しかし、前半ちょっとやばかったのですが、その長さを感じさせなかったのですから、さすがの作品です。

日本占領下の40年代上海を舞台に、抗日運動に身を投じた女スパイ、ワン(タン・ウェイ)と、彼女が近づく日本の傀儡(かいらい)政権側の“顔役”イー(トニーレオン)の、禁断の愛を描いた物語です。冒頭、麻雀シーンの「目は口ほどにものを言う」的カメラワークは見ものです。麻雀をやる私にはよくわかるのですが、麻雀ってその人の性格が出ますからね。

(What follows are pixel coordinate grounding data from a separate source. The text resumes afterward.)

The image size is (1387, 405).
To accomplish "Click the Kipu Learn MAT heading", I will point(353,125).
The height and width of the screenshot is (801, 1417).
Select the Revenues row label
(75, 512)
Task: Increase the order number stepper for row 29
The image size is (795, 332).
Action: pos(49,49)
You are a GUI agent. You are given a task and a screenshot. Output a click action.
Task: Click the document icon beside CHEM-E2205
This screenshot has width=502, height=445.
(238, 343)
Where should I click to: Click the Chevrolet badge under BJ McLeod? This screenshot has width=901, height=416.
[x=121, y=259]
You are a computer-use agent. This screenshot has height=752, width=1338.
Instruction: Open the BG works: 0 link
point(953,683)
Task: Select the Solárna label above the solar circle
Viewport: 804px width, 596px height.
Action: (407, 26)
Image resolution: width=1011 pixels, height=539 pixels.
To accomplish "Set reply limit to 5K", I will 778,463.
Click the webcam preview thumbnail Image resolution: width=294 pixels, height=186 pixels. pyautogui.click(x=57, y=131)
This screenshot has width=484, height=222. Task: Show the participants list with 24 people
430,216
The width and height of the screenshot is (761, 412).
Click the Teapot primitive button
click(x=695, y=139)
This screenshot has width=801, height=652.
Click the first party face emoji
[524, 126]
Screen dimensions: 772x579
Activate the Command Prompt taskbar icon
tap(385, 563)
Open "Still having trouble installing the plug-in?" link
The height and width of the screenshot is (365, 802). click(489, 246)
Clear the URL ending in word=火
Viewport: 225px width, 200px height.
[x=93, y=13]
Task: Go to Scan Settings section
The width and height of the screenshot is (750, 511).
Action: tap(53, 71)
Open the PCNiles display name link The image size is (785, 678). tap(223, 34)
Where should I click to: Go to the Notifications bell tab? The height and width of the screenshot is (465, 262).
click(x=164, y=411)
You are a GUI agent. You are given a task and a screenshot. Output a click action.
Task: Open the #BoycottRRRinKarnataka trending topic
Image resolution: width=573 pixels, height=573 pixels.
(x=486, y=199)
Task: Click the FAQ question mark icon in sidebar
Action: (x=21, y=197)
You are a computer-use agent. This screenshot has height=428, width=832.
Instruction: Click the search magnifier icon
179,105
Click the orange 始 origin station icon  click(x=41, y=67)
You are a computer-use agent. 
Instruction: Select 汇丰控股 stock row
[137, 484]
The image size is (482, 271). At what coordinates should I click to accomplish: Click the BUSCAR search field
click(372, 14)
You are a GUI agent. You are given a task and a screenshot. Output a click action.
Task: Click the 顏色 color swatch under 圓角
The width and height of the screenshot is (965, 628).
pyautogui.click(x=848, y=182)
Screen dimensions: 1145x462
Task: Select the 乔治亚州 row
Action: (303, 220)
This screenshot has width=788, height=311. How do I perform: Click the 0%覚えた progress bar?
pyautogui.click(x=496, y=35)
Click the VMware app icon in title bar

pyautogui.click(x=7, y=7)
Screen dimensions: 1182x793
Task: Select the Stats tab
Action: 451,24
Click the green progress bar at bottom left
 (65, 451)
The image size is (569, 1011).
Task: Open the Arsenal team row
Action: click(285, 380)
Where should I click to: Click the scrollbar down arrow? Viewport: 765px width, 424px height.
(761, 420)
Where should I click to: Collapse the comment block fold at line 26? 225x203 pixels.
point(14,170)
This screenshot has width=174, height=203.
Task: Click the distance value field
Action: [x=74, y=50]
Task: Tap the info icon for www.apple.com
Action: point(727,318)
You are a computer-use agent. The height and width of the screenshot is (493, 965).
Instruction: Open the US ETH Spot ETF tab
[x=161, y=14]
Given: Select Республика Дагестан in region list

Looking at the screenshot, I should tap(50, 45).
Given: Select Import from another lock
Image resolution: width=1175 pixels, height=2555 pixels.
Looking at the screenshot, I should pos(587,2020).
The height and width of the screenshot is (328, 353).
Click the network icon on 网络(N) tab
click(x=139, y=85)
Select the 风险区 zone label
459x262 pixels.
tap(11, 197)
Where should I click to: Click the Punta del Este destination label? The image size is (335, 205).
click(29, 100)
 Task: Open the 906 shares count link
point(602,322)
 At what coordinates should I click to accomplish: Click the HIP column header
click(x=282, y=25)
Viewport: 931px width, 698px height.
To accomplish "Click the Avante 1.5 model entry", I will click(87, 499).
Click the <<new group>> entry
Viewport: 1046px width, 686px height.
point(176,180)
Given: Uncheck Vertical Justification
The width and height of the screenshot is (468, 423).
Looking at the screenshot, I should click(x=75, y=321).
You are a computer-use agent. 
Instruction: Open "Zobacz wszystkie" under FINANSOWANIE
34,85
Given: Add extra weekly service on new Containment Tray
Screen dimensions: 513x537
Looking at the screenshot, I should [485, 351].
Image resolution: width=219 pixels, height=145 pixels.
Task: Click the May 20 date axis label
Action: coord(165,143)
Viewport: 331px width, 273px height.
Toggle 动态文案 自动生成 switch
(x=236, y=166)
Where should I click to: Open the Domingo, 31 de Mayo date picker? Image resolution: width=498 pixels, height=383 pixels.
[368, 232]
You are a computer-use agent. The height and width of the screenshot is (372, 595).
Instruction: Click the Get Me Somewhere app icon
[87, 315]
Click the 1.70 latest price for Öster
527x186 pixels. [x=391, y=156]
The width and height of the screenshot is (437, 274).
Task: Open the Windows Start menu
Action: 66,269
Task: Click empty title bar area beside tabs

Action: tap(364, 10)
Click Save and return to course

4人の女性のお互いの腹の探りあいが後に何か暗示しているだろうと深読みして観てました。

全然映画内容に関係ないけど、日本と中国の麻雀は違いますね。健康麻雀教室で日本独自のルールがいっぱいあると聞いてましたが、確かに。映画で観るかぎり、中国麻雀は「ポン・チィ」連発で、ほとんど鳴いてあがってました。日本式は、なるべく面前できれいな手を作る方が上手いと言われてますからね。

で、映画ですが、独特の雰囲気に包まれ、人間の悲しさが溢れた作品でした。
日本軍の侵略・内戦を描き、戦時下における人間の生というものが何なのか、いろいろ感じさせてくれる映画でした。トニー・レオンがいままでになく「悪」を演じながらも彼らしい魅力にあふれている映画でした。日本で六ヶ所修正が入ったという話題の性描写は確かに激しいものでした。しかし、このシーンなくしてこの映画はなりたたないというアン・リー監督の想いはワン(タン・ウェイ)がクァン(ワン・リーホン)に終盤語った言葉に表現されてました。あのワンの心の叫びは、ずーんと胸に響きました。あの瞬間だけが、生きているということを実感できたんでしょうね。

ラストは肉欲のこと、コーションは忠告、戒めのこと。
1+1=2
というような単純明快でないからこそ、この映画の魅力があるんだと思いました。